今の時代にフィットした生き方や働き方の先にある女性リーダー像って? そんなテーマを掲げて編集長の鎌田倫子が女性リーダーにインタビューする連載。4人目は、ポーラ代表取締役社長の及川美紀さんにご登場いただいた。後編では、経営で大切にしていることや、ご自身のキャリアでもがいた経験を語ってもらった。
――社長になられて、すぐコロナ禍に。化粧品はどこも売り上げが落ちましたよね。販売員が直接消費者と接する機会が減って。及川さんはそのとき、経営者としてどうやって難局を乗り越えたのでしょうか。
及川美紀さん(以下、敬称略):誰も経験していないことを乗り越えなくてはいけなくなって、私一人で背負うのを辞めたんです。

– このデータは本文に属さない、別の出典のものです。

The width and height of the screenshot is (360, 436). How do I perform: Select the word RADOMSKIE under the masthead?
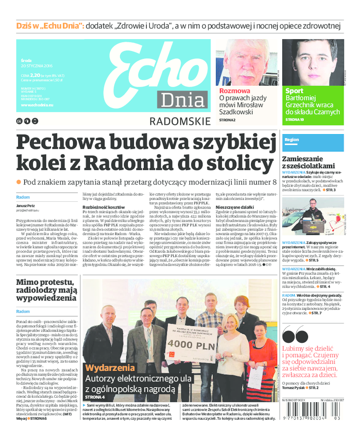(180, 121)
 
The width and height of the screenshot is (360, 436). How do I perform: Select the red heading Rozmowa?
(234, 91)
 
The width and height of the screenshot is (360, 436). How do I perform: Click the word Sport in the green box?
(294, 91)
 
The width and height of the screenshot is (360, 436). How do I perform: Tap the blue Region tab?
(292, 140)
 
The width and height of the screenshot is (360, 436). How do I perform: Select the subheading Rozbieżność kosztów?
(104, 207)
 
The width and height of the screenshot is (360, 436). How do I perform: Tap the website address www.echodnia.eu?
(37, 104)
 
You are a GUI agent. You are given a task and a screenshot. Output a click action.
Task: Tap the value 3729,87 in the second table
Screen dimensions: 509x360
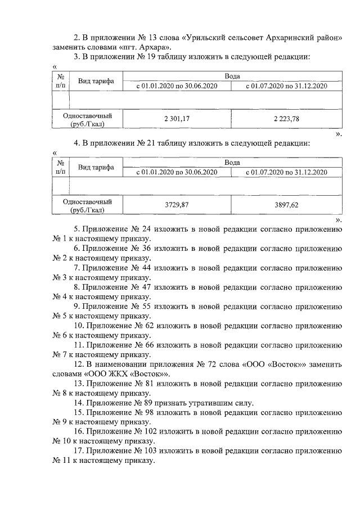coord(177,205)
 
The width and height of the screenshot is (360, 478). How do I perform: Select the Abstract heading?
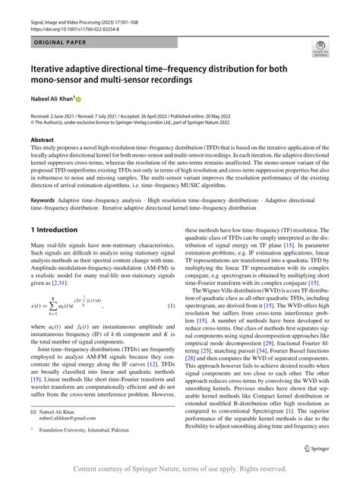[x=42, y=141]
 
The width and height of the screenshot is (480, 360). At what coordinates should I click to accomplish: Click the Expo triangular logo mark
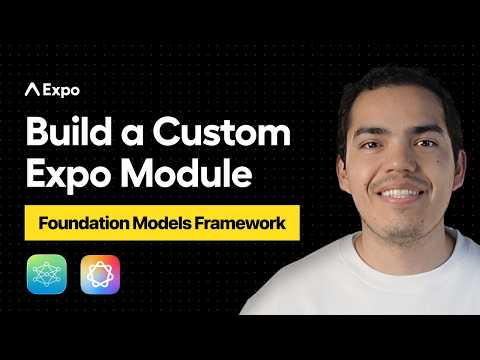tap(32, 89)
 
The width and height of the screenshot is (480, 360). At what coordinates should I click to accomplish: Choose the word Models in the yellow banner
tap(168, 224)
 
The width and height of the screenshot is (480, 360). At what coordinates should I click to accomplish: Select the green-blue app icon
tap(46, 274)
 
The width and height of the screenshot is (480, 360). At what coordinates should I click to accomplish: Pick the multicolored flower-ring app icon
tap(100, 274)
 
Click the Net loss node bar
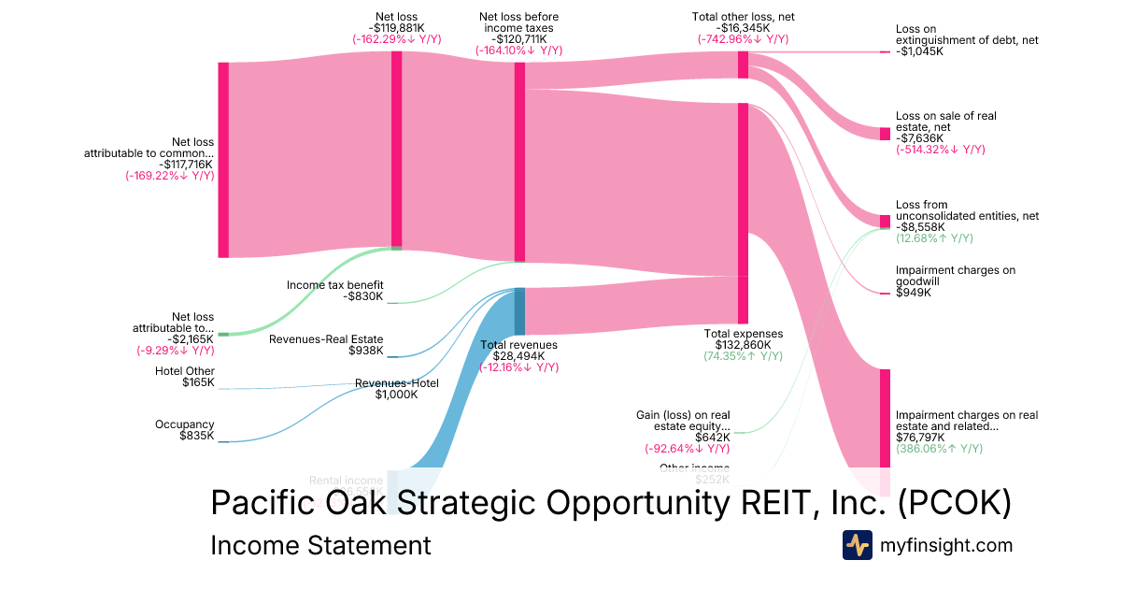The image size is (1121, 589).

社長だから、結果は全部私が受け止めるから、みんなで考えようと言った。あのとき、力を注いだのはチームビルディングでした。私一人があがいて乗り越えられるようなものではなかったから、社内を一枚岩にしないといけなかったのです。
その中で、私はずっと「あなたたちはどうなりたいですか」「どういう会社にしたいですか」と、社員の「I will」を問い続けてきました。
――混乱のさなかにあると、はやく具体策を考えて手を打ちたくなるものです。「I will」は大事でも、そんな悠長なことを言ってはられないという気持ちになりませんか。
及川:あのときはなにもかも止まっちゃったんで、目の前にある手段は誰でも考え付いたと思います。例えば、お客様とデジタルで繋がろうみたいなことは、私が言わなくても誰かが思いついた。だからビジネスの打ち手は現場に任せておこうと。
このコロナ禍で一番大きかったのは、世の中から求められるものが変わってきたことです。お客様は物を買うことだけじゃなくて、人と繋がることを求めるようになってきた。そういう大きな思考の変化があったなら、なぜポーラという会社は世の中に存在するのか、われわれ社員はどうありたいのか、社会に対してどんなことをやっていくのかということをつきつめて、そのもとに動いていくのが大事だと考えました。